- WORK INSTRUCTION -
From the entries below, count the lines holding the word "sinh" and give nothing but the number.

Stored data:
◆ ◆ ◆ ◆

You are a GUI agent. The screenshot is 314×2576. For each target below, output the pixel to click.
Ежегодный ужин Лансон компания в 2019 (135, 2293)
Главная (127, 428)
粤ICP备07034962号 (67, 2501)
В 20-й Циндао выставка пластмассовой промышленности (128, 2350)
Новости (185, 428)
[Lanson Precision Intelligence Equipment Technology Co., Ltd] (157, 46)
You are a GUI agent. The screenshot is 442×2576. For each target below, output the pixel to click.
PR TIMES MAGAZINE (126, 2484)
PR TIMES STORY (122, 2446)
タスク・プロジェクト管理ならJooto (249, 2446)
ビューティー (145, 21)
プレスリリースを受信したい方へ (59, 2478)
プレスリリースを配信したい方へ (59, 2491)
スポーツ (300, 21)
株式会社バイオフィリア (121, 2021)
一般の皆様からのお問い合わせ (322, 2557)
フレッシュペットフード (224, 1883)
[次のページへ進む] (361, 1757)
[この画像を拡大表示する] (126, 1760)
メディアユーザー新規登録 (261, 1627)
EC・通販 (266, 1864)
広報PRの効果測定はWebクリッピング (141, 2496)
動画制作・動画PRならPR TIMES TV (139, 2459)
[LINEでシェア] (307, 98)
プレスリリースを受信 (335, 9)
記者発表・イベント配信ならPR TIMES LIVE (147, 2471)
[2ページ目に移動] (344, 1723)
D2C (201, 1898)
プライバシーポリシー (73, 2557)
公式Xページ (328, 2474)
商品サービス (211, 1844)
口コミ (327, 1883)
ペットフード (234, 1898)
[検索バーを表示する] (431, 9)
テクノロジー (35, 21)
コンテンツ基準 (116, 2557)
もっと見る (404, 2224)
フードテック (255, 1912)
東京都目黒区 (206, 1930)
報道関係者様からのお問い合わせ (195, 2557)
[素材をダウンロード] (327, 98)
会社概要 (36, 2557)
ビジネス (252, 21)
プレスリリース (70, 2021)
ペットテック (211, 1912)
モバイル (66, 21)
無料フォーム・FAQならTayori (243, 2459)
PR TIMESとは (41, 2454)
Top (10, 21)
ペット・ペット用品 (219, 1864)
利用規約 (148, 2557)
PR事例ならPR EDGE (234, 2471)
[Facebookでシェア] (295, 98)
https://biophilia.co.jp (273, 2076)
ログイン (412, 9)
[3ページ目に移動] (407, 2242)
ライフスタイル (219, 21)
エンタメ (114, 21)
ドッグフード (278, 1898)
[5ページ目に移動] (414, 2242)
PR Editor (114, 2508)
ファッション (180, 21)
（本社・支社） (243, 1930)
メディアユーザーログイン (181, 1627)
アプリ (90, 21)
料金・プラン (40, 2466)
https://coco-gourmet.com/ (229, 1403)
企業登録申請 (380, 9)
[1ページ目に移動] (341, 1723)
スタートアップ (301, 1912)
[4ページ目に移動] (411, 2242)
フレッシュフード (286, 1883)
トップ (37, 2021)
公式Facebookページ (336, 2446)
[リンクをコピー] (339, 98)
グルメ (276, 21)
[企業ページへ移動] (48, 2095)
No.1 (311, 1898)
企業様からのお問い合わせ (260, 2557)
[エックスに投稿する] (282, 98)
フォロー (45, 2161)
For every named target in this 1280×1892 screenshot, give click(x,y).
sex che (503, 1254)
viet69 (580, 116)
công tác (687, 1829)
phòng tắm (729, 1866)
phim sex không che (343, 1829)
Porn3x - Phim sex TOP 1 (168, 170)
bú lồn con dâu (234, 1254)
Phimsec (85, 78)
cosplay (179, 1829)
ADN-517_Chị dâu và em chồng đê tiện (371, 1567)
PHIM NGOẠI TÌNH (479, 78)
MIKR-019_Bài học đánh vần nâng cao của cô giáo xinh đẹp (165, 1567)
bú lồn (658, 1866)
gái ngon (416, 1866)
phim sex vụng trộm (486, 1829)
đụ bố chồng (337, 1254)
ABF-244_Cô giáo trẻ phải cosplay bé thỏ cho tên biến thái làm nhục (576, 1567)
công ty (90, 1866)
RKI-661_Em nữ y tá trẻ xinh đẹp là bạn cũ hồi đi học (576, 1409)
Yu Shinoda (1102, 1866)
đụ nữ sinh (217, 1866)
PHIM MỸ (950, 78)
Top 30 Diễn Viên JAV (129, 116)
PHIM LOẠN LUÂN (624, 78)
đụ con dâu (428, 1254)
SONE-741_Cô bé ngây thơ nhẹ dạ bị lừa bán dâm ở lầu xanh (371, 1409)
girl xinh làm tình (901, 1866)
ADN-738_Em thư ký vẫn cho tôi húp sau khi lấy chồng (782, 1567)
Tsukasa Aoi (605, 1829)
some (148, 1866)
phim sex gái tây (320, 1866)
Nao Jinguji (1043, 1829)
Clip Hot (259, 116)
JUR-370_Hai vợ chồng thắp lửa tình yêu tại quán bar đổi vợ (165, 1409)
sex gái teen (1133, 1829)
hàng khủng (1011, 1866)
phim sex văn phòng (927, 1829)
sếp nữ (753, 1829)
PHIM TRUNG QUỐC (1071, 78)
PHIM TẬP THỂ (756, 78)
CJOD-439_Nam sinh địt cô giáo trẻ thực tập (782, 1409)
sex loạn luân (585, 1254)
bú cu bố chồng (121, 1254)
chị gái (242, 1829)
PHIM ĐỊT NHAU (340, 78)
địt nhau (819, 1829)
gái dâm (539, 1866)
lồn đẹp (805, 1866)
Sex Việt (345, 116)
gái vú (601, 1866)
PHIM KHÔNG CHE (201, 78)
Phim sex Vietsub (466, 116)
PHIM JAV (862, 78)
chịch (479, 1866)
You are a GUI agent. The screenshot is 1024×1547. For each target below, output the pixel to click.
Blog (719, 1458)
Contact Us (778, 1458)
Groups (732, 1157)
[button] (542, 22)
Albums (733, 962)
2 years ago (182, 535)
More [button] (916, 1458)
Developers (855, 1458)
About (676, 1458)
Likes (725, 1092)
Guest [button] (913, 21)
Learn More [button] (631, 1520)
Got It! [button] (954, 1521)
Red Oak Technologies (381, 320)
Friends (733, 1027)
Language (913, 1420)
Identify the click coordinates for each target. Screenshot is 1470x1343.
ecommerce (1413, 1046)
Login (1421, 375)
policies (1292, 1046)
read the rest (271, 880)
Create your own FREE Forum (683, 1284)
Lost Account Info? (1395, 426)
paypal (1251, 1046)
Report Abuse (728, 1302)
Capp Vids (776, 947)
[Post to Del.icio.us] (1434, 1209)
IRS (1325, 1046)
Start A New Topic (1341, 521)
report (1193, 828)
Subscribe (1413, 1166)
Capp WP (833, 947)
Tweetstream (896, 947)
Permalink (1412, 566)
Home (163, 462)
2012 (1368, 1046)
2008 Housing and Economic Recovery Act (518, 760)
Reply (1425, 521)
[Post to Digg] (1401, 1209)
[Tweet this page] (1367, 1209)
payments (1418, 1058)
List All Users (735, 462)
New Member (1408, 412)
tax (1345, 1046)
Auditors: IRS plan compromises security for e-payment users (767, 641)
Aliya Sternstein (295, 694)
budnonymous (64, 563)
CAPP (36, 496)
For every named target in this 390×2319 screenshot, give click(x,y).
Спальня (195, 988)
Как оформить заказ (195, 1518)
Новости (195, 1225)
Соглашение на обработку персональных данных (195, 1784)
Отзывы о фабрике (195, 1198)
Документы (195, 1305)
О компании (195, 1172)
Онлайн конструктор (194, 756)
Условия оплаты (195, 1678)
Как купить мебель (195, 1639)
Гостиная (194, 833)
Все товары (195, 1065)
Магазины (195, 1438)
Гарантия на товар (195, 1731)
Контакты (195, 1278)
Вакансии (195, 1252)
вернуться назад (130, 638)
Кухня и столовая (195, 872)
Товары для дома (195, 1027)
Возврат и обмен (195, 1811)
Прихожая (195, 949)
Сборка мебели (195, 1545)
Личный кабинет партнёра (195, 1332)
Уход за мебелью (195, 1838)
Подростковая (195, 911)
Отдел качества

◆ ◆ ◆ ◆

- EXERCISE RESULT -
2